Intest Res.  2022 Jan;20(1):90-100. 10.5217/ir.2020.00133.

Long-term efficacy and tolerability of dose-adjusted thiopurine treatment in maintaining remission in inflammatory bowel disease patients with NUDT15 heterozygosity

Affiliations
  • 1Department of Gastroenterology and Hematology, Hirosaki University Graduate School of Medicine, Hirosaki, Japan
  • 2Shibata Irika Co. Ltd, Hirosaki, Japan
  • 3Division of Gastroenterology, Tohoku University Graduate School of Medicine, Sendai, Japan
  • 4Division of Endoscopy, Hirosaki University Hospital, Hirosaki, Japan
  • 5Department of Vascular Biology, Hirosaki University Graduate School of Medicine, Hirosaki, Japan
  • 6Department of Community Medicine, Hirosaki University Graduate School of Medicine, Hirosaki, Japan

Abstract

Background/Aims
Thiopurines are key drugs for inflammatory bowel disease (IBD), including ulcerative colitis (UC) and Crohn’s disease (CD). Recently, NUDT15 polymorphism (R139C, c.415C > T) has been shown to be associated with thiopurineinduced adverse events in Asian populations. In patients with the C/T genotype, low-dose thiopurine treatment is recommended, but its long-term efficacy and tolerability remain unclear. This study aimed to uncover the long-term efficacy and appropriate dosage of thiopurine for IBD patients with the C/T genotype.
Methods
A total of 210 patients with IBD (103 UC and 107 CD) determined to have NUDT15 R139C variants were enrolled. Clinical data were retrospectively reviewed from medical records.
Results
Of 46 patients (21.9%) with the C/T genotype, 30 patients (65.2%) were treated with thiopurines. Three of whom (10.0%) discontinued thiopurine treatment due to adverse events and 27 of whom continued. The median maintenance dosage of 6-mercaptopurine was 0.25 mg/kg/day (range, 0.19–0.36 mg/kg/day), and 6-thioguanine nucleotides level was 230 (104–298) pmol/8 × 108 red blood cells. Cumulative thiopurine continuation rates for 120 months for patients with the C/C and C/T genotypes were not significantly different (P= 0.895). Cumulative non-relapse rates in the patients with UC treated with thiopurine monotherapy and surgery-free rates in CD patients treated with combination therapy (thiopurines and anti-tumor necrosis factor-α agents) for maintenance remission were not significantly different at 60 months (C/C vs. C/T, P= 0.339 and P= 0.422, respectively).
Conclusions
Low-dose thiopurine treatment is an effective and acceptable treatment for patients with C/T genotype.

Keyword

heterozygosity; Inflammatory bowel disease; Thiopurine; Maintain remission

Figure

  • Fig. 1. Comparison of thiopurine dosage, time to adverse events (AEs), cumulative continuation rate according to NUDT15 genotypes. (A) Maintenance dosage of 6-mercaptopurine (6-MP) and serum 6-thioguanine nucleotides (6-TGN) levels in patients with C/C and C/T genotypes. (B) Dosage of 6-MP at the time when total AEs was developed are plotted. (C) Time to total AEs after starting thiopurine treatment is plotted in term of NUDT15 genotypes. (D) Cumulative continuation rate of thiopurine for 120 months in patients with C/C and C/T genotypes. Azathioprine doses were converted to a 6-MP dose using a conversion factor of 2.08. Data represents median (interquartile range). aP < 0.05. RBCs, red blood cells.
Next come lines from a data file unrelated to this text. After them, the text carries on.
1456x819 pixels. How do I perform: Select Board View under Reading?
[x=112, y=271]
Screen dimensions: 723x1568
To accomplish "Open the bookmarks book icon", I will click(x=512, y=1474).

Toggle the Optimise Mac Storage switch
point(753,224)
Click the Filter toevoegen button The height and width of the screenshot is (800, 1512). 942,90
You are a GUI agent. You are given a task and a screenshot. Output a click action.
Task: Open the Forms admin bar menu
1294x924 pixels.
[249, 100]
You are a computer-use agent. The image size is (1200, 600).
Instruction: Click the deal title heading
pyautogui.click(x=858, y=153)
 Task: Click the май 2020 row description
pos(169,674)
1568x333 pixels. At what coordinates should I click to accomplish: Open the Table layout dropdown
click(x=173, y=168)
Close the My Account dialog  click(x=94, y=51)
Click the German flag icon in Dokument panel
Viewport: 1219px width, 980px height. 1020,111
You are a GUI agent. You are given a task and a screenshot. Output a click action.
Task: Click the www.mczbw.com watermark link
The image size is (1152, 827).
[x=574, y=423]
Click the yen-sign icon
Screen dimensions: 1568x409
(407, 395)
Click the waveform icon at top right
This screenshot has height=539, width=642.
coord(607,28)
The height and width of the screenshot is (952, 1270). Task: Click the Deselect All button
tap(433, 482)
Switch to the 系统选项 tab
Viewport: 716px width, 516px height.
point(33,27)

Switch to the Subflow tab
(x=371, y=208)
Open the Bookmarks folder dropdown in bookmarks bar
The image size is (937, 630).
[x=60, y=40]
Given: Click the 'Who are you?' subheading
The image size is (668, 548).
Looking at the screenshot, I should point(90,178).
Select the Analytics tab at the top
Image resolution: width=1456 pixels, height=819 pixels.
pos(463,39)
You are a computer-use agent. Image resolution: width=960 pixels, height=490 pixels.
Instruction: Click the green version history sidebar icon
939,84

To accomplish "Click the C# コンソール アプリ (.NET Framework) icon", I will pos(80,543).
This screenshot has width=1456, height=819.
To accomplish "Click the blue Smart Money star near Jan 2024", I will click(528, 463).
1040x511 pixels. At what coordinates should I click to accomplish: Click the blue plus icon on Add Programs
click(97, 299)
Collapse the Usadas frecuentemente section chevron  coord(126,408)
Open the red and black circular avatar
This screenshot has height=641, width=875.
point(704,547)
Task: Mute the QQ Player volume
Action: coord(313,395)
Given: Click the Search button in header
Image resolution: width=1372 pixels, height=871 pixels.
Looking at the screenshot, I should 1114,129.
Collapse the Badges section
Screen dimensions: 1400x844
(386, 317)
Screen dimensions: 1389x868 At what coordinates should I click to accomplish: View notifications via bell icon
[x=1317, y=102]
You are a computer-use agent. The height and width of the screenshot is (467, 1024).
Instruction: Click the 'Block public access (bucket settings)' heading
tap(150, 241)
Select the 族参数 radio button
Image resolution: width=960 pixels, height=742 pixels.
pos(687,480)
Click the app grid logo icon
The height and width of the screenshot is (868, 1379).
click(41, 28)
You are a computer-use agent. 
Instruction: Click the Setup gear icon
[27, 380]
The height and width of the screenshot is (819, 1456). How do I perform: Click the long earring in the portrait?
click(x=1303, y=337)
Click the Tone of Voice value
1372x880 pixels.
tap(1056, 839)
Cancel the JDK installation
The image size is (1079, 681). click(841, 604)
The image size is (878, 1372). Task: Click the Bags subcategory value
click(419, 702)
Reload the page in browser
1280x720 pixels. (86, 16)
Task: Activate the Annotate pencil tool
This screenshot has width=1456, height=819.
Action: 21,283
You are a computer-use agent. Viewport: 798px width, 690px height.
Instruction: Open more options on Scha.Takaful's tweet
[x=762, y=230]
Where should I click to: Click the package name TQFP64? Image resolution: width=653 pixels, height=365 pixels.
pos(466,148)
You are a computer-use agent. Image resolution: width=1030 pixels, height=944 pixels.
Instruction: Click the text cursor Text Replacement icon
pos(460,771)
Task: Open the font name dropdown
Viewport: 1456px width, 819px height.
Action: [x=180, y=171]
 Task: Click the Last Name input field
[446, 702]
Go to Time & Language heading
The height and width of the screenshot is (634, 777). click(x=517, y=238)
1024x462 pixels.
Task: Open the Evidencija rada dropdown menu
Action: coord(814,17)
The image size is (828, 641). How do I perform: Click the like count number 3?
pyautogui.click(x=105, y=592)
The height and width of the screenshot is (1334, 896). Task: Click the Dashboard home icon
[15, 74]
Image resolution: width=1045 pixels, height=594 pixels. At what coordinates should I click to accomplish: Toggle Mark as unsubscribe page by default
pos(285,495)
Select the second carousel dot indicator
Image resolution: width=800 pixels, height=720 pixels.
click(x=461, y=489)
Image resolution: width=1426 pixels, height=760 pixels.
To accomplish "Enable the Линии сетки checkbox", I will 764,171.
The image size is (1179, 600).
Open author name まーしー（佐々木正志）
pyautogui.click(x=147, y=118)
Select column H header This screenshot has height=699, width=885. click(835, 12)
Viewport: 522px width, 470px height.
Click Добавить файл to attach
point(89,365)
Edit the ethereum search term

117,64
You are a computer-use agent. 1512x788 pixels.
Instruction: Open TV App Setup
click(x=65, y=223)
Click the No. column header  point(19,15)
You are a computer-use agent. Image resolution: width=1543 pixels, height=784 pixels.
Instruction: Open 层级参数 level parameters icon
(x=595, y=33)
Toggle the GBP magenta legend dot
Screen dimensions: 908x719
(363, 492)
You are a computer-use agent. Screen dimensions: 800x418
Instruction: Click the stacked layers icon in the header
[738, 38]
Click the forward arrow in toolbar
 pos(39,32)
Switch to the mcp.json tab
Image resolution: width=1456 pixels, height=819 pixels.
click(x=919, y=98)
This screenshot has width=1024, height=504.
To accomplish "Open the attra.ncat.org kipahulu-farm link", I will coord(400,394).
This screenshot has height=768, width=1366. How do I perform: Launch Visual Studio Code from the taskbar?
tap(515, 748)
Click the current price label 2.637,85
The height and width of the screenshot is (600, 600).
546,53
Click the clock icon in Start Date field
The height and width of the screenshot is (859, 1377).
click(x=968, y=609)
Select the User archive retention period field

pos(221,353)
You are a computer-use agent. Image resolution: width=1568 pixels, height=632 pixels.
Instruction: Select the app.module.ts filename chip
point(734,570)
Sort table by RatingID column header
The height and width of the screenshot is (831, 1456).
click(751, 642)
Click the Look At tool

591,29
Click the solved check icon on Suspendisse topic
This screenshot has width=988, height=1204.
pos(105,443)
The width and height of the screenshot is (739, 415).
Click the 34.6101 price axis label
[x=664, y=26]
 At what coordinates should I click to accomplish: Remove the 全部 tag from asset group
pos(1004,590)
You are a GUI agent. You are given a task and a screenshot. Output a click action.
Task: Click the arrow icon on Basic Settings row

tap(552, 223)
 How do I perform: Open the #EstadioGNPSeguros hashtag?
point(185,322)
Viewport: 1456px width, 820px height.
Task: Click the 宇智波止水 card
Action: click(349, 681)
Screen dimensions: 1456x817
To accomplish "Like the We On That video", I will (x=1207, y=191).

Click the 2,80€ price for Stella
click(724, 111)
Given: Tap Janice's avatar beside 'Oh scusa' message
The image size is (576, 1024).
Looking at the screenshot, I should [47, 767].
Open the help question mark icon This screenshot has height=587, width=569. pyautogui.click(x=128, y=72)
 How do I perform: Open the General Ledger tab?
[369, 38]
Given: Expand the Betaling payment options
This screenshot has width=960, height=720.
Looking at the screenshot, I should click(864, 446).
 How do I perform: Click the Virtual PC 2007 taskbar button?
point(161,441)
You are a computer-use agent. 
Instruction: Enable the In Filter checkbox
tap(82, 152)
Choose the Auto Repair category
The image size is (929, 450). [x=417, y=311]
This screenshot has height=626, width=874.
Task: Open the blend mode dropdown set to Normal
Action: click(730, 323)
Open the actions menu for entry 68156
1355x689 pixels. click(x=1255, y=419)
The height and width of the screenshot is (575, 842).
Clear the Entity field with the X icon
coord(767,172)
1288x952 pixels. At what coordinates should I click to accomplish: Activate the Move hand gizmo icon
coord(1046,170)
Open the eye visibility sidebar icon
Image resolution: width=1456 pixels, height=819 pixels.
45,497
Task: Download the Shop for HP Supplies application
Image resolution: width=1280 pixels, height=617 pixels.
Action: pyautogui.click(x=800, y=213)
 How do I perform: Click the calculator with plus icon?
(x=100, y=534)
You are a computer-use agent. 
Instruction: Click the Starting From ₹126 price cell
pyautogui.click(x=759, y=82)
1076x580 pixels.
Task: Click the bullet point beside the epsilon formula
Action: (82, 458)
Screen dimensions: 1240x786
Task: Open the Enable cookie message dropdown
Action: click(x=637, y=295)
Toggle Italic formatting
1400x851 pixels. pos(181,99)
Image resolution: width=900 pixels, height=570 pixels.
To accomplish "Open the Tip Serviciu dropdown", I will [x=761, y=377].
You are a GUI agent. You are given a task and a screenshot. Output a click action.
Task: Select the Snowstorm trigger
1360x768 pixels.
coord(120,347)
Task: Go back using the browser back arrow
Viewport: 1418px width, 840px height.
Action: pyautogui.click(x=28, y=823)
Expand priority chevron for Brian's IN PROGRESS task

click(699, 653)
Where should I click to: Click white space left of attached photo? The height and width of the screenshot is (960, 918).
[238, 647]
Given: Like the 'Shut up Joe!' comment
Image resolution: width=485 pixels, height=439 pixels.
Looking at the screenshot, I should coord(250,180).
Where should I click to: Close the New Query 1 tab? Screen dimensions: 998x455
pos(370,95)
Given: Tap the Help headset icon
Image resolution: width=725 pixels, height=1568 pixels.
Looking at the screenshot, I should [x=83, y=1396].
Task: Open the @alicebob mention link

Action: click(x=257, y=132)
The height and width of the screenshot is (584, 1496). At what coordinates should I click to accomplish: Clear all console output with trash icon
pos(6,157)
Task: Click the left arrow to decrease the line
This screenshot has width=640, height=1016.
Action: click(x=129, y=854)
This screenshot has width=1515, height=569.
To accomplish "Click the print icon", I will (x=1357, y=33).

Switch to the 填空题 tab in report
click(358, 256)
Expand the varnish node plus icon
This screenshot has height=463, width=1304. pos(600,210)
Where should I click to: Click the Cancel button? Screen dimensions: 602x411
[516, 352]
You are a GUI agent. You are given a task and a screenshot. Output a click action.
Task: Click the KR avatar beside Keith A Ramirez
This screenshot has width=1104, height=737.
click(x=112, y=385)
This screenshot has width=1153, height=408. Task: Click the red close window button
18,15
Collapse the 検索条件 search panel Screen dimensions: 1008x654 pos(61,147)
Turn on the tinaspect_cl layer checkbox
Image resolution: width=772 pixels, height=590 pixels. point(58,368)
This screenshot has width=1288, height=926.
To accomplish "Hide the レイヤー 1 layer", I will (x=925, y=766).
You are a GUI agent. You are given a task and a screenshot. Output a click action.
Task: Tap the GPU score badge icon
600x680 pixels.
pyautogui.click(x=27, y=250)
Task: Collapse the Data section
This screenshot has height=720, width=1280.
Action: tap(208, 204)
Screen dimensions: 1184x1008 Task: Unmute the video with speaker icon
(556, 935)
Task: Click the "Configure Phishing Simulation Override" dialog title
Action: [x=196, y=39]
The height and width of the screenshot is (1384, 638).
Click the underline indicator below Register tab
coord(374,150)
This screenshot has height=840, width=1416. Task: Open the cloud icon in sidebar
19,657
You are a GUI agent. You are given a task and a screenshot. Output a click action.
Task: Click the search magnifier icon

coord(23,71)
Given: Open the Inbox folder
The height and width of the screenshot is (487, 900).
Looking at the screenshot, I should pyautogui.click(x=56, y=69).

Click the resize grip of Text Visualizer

  • Fig. 2. Cumulative non-relapse rate for 60 months in ulcerative colitis patients with NUDT15 C/C and C/T genotypes. The patients were treated with thiopurine as maintenance remission.

  • Fig. 3. Cumulative surgery-free rate without change of therapy for 60 months in Crohn’s disease patients with NUDT15 C/C and C/T genotypes. The patients were treated with combination therapy (thiopurine+anti-tumor necrosis factor-α agent).

  • Fig. 4. Time-course of change in white blood cell (WBC) count (A, C, E) or mean corpuscular volume (MCV) (B, D, F) for 120 or 60 months in patients with NUDT15 C/C and C/T genotypes. Data represents median (interquartile range). aStatistically significant difference between the C/C and C/T genotypes (P < 0.05). Statistically significant difference from the start of thiopurine therapy (bC/C genotype; cC/T genotype, P < 0.05). UC, ulcerative colitis; CD, Crohn’s disease.